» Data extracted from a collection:
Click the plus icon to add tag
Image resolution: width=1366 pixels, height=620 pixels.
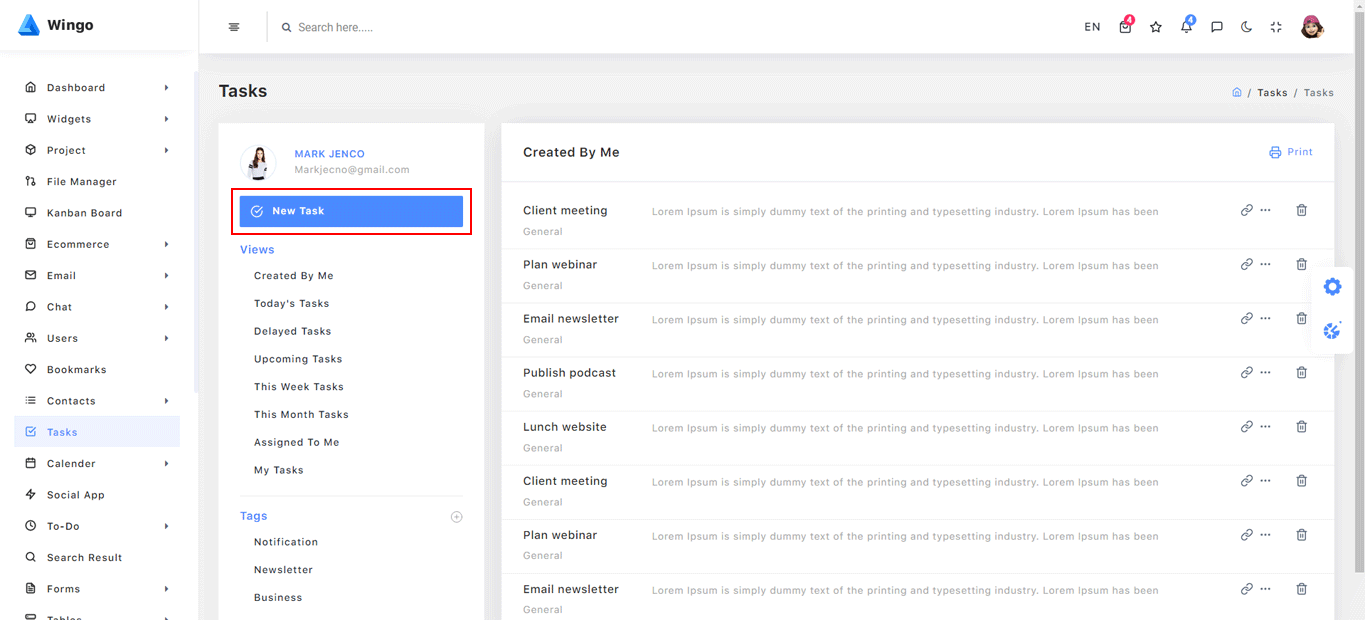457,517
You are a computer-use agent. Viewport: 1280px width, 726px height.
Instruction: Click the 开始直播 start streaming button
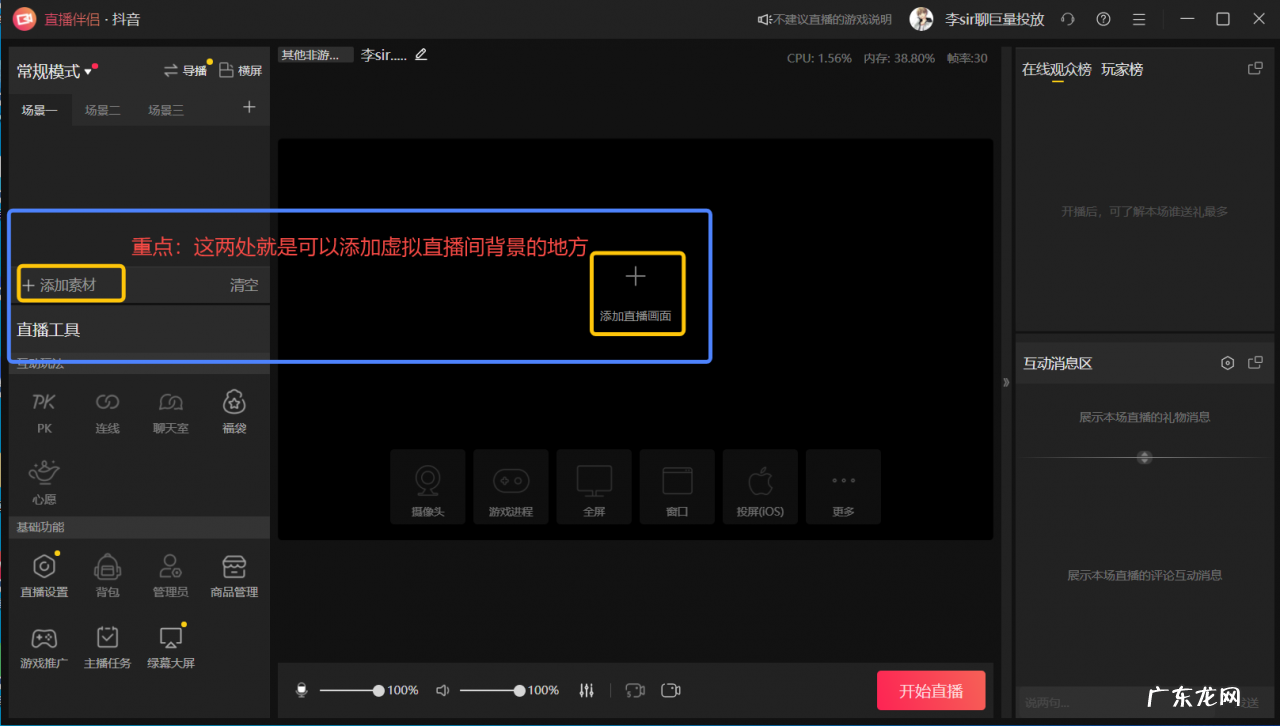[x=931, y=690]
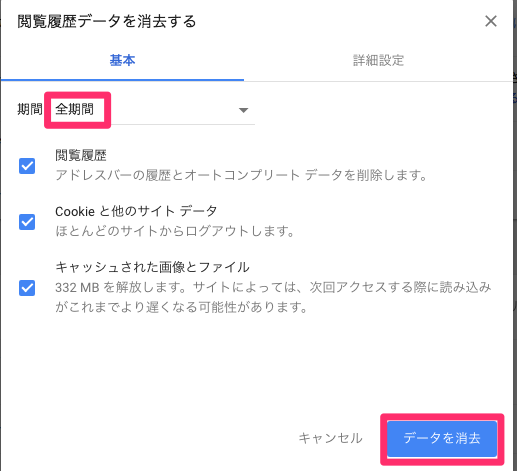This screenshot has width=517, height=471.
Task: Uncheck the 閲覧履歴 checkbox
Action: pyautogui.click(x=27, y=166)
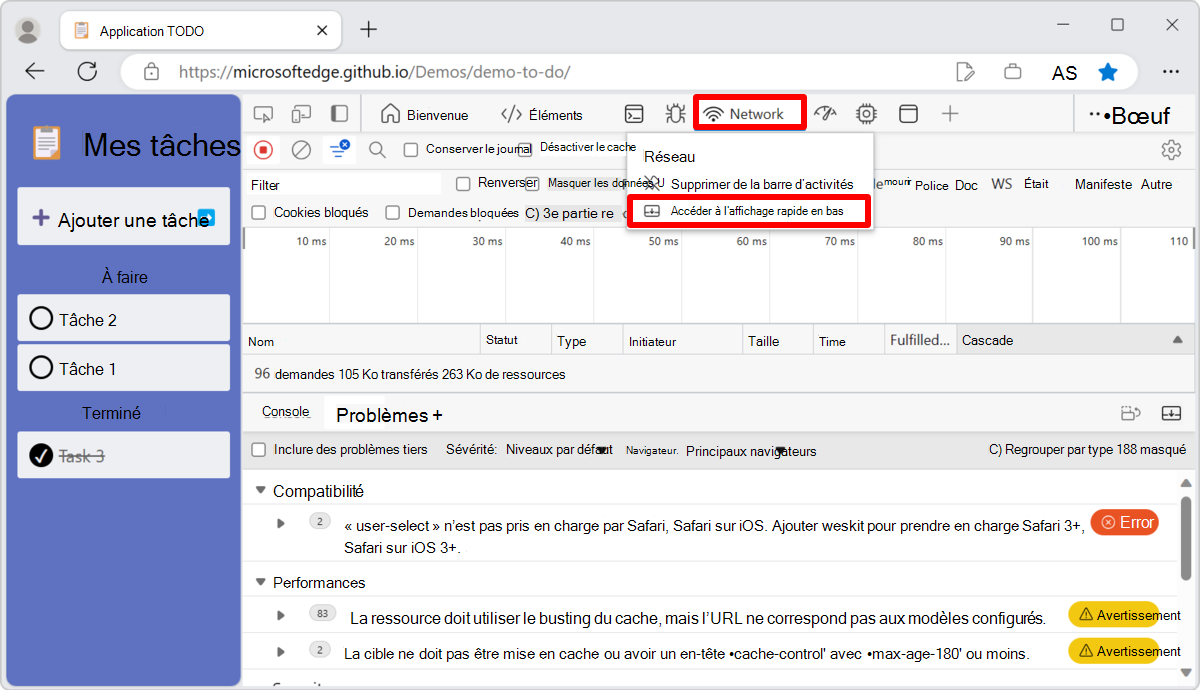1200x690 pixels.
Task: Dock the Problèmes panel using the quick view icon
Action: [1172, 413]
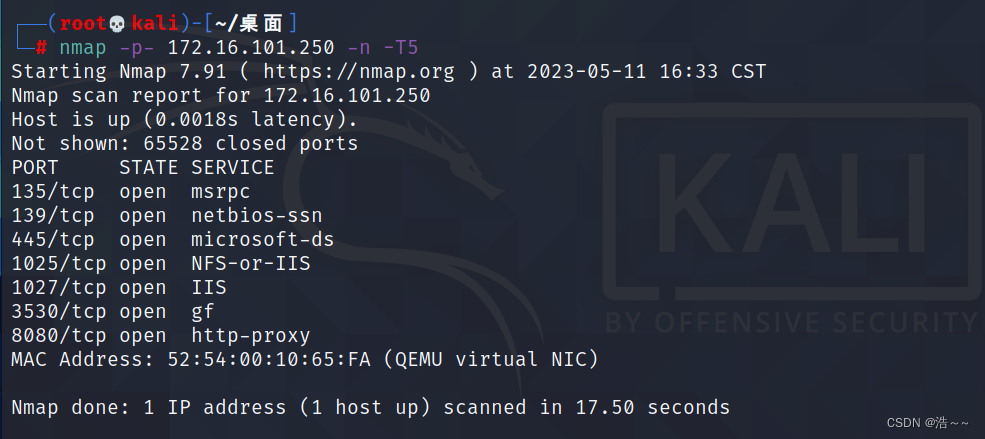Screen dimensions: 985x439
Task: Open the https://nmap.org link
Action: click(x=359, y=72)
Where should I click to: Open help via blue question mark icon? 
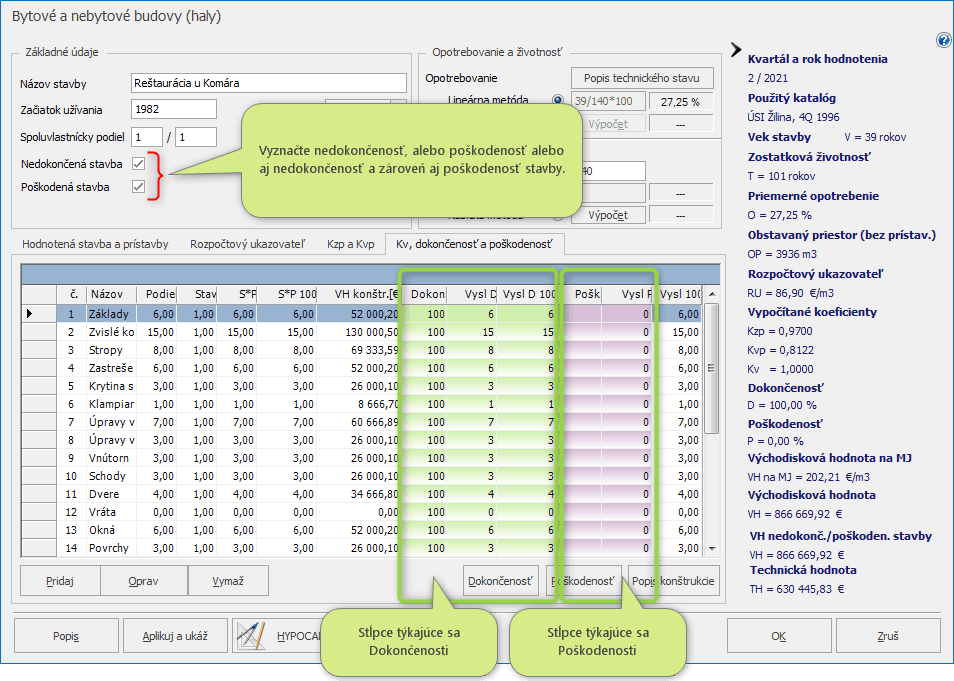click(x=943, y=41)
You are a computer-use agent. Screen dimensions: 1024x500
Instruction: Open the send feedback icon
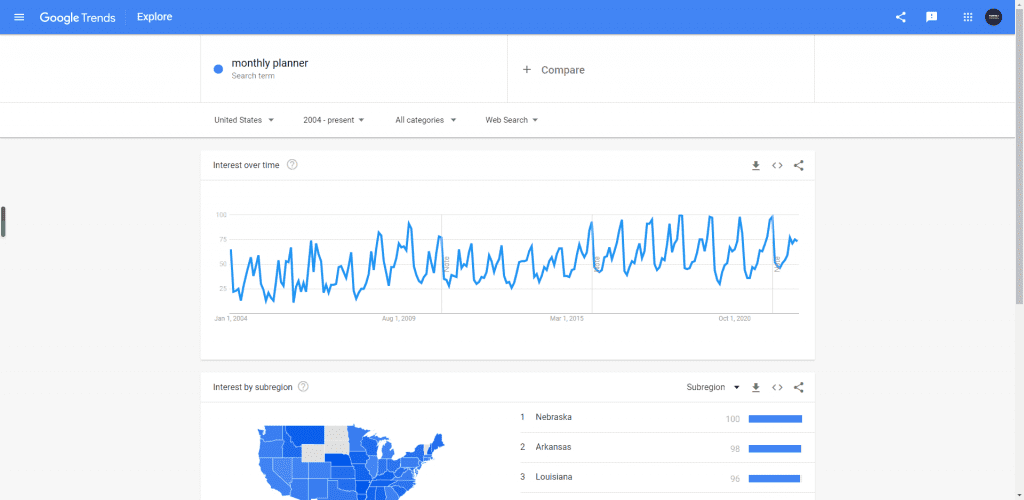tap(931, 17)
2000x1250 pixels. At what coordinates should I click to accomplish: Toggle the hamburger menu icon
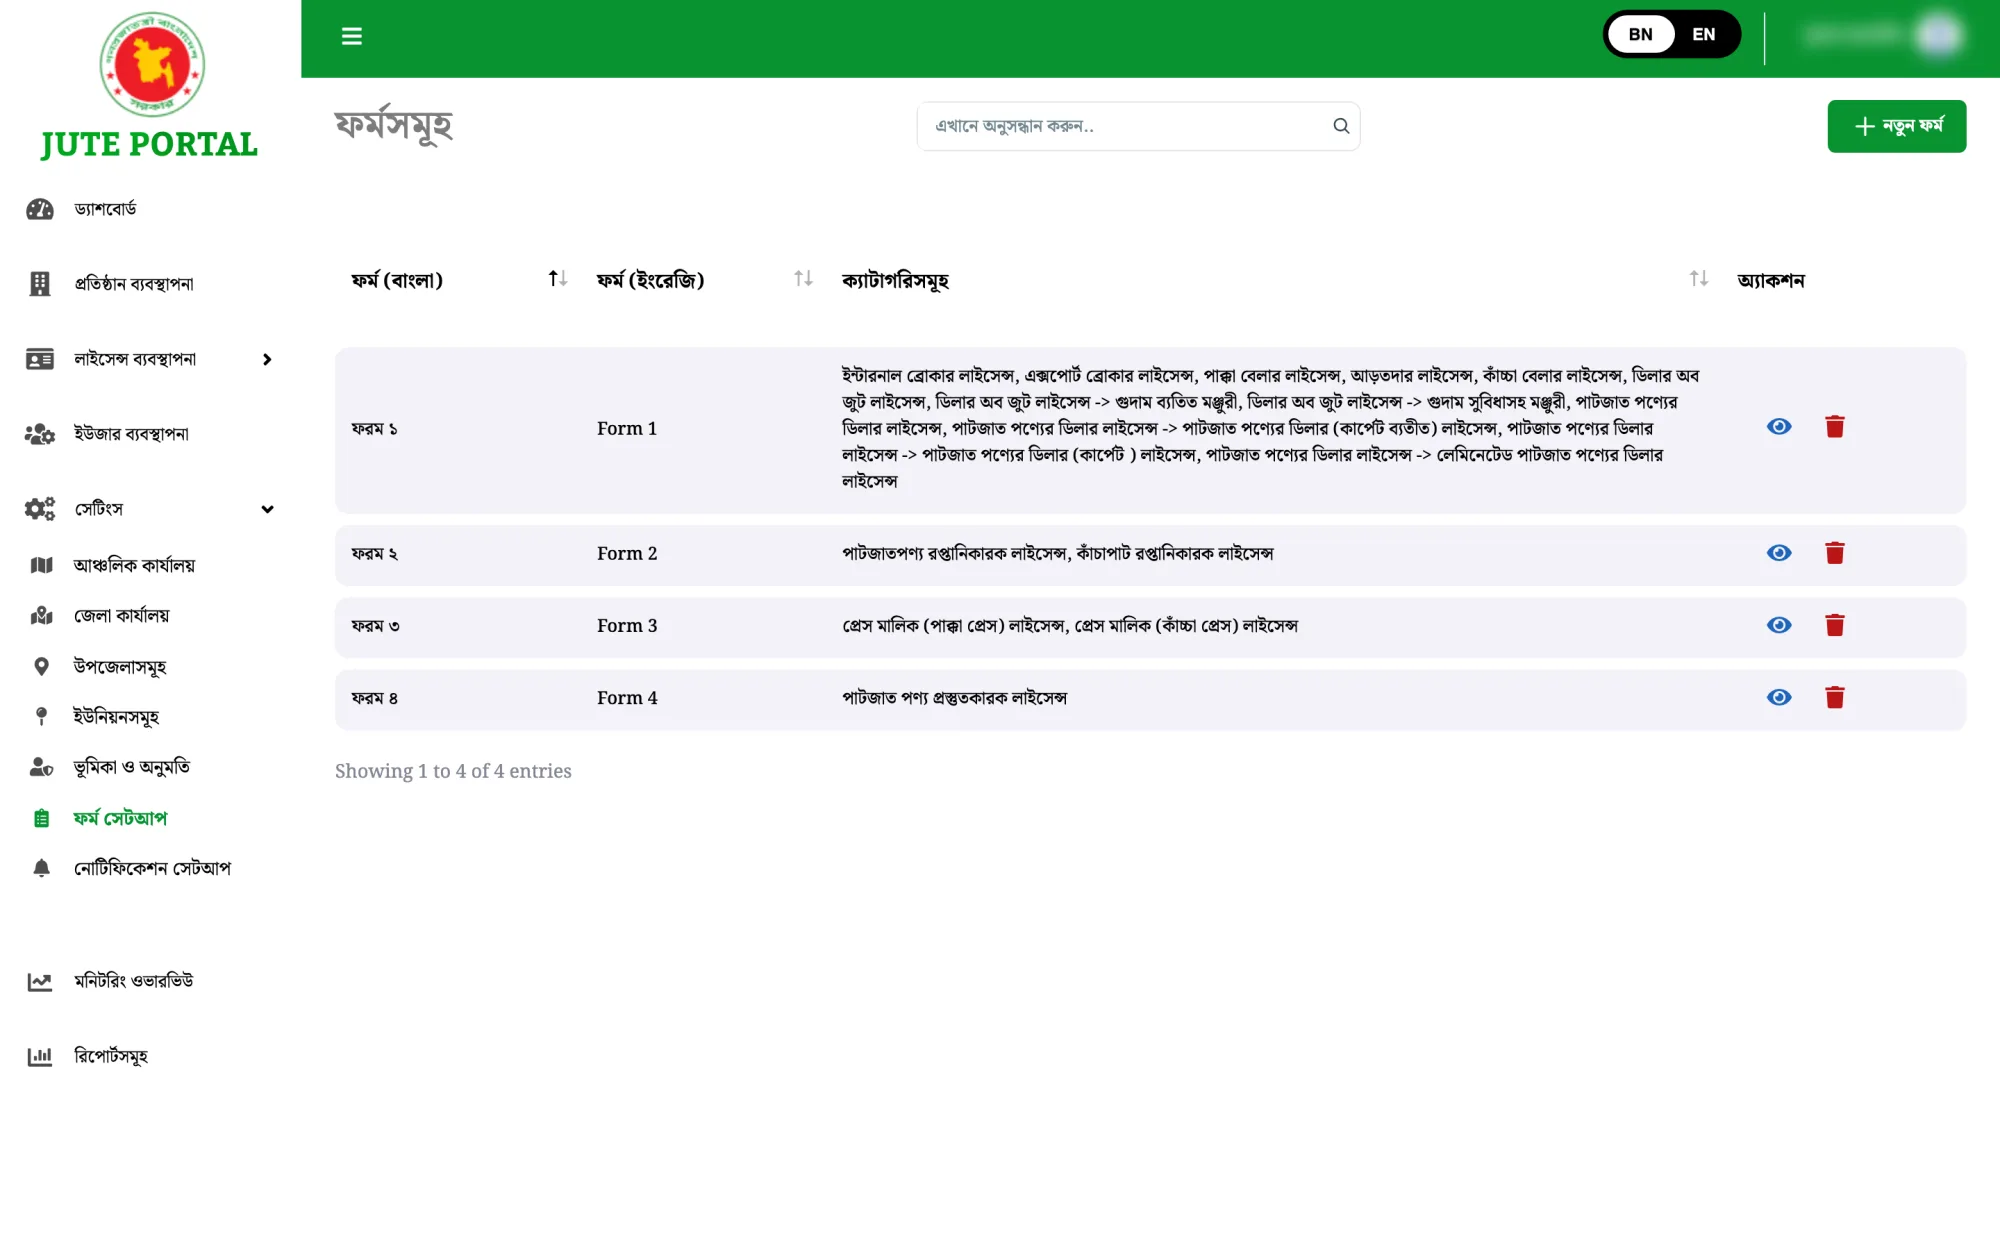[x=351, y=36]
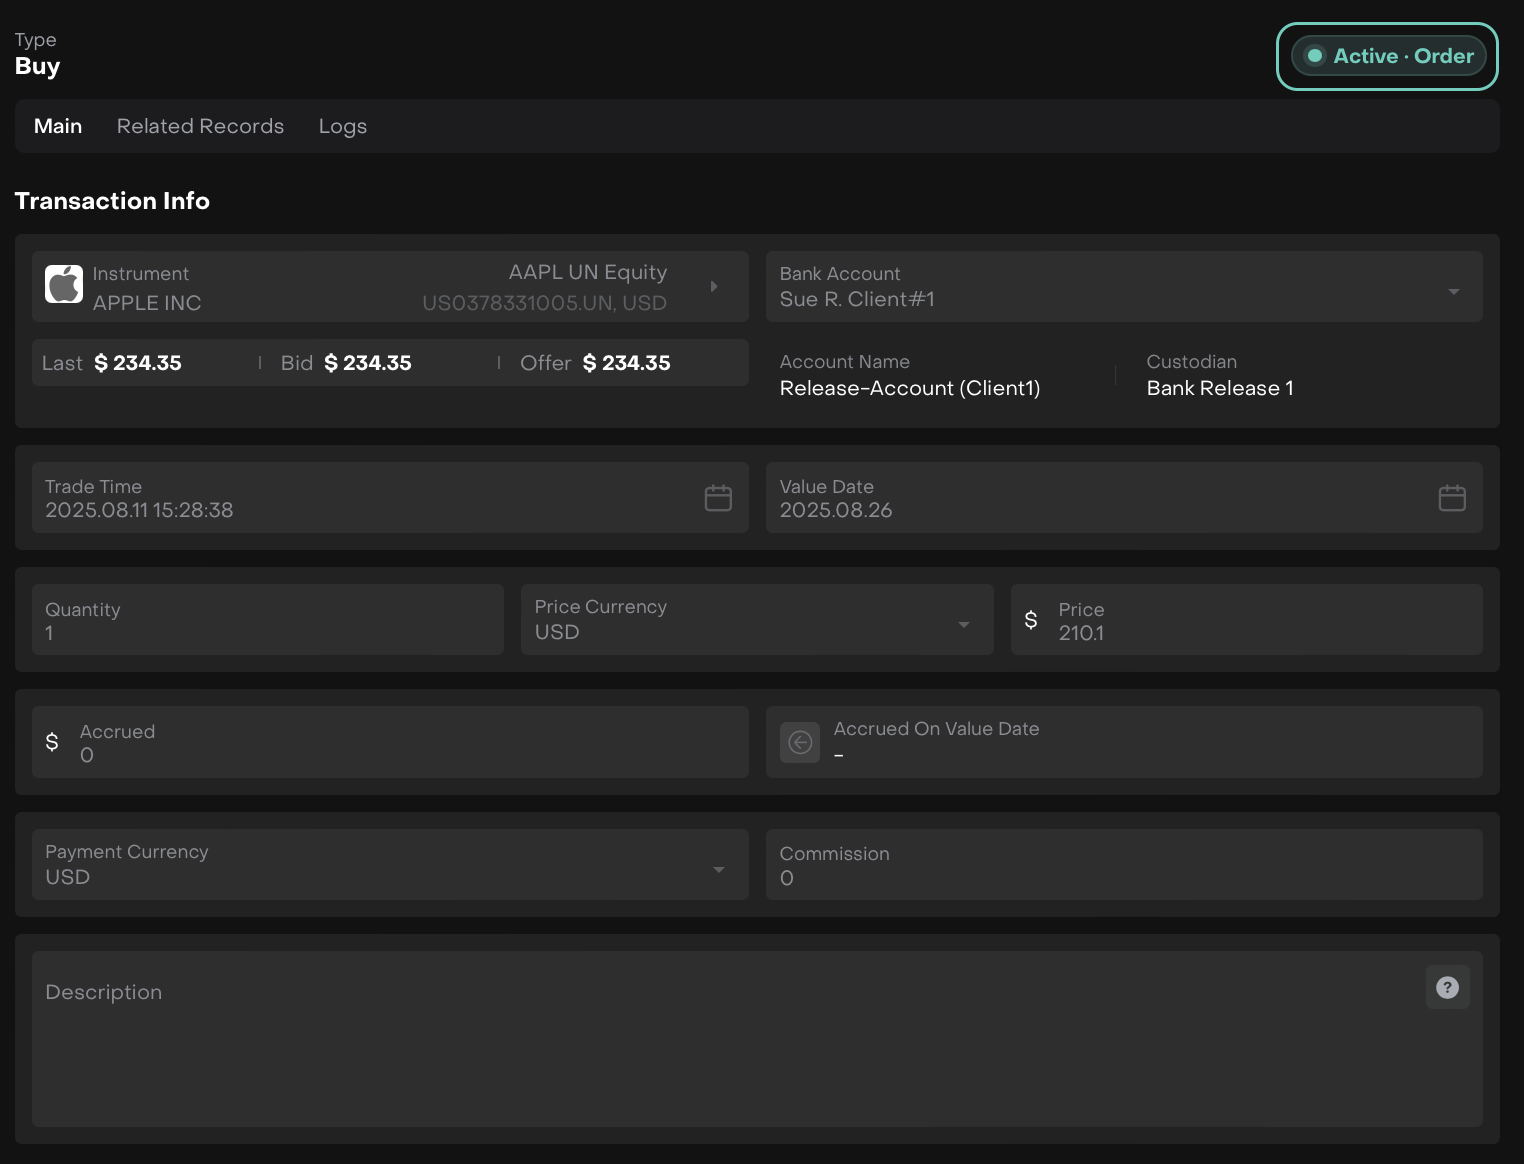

» Your task:
Only lines with the word "computer" are wanted. Find and copy them from the records above.

» Answer to this problem:
You are a computer-use agent. Viewport: 1280px width, 726px height.
You are a computer-use agent. Screen dimensions: 1024x500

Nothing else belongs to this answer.